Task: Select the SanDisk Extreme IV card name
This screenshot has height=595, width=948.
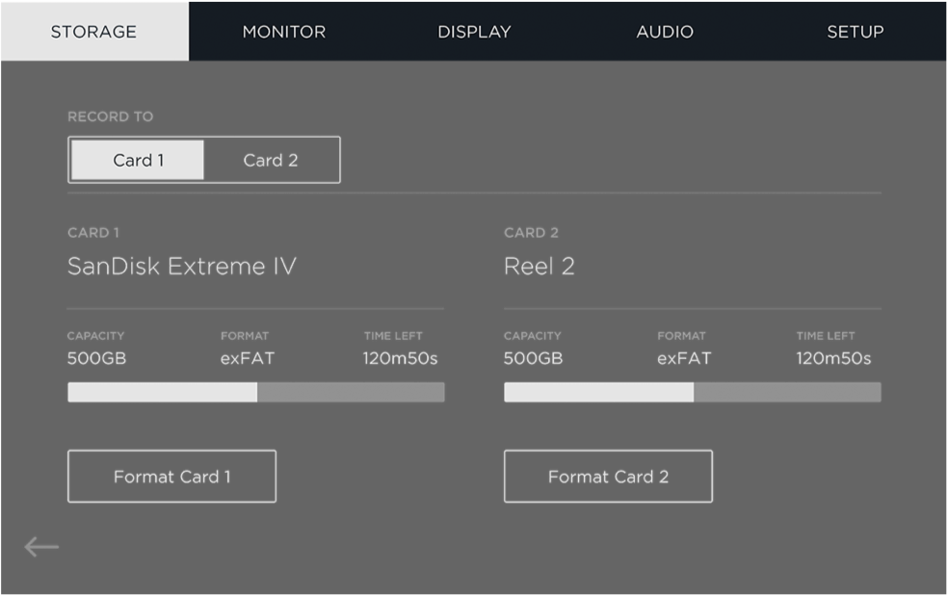Action: click(182, 267)
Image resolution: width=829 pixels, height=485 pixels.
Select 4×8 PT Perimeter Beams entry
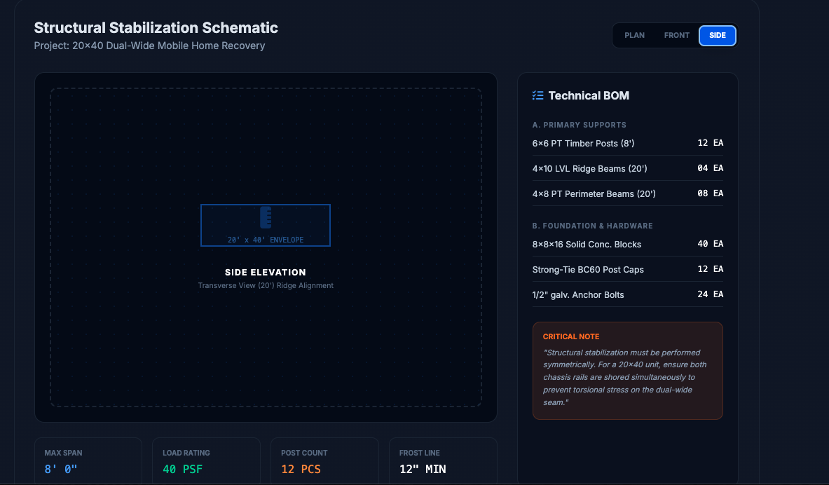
______
[What is needed]
Rewrite every line of the material above, requests included, with each coordinate in the answers multiplied by 0.45 and rounded to a whole number, halves rounding up. Leave all other numbers unchanged and omit the pictures.

[Result of this task]
Task: Select the SanDisk Extreme IV card name
This screenshot has height=595, width=948.
Action: click(82, 120)
Image resolution: width=829 pixels, height=485 pixels.
Select 4×8 PT Perimeter Beams entry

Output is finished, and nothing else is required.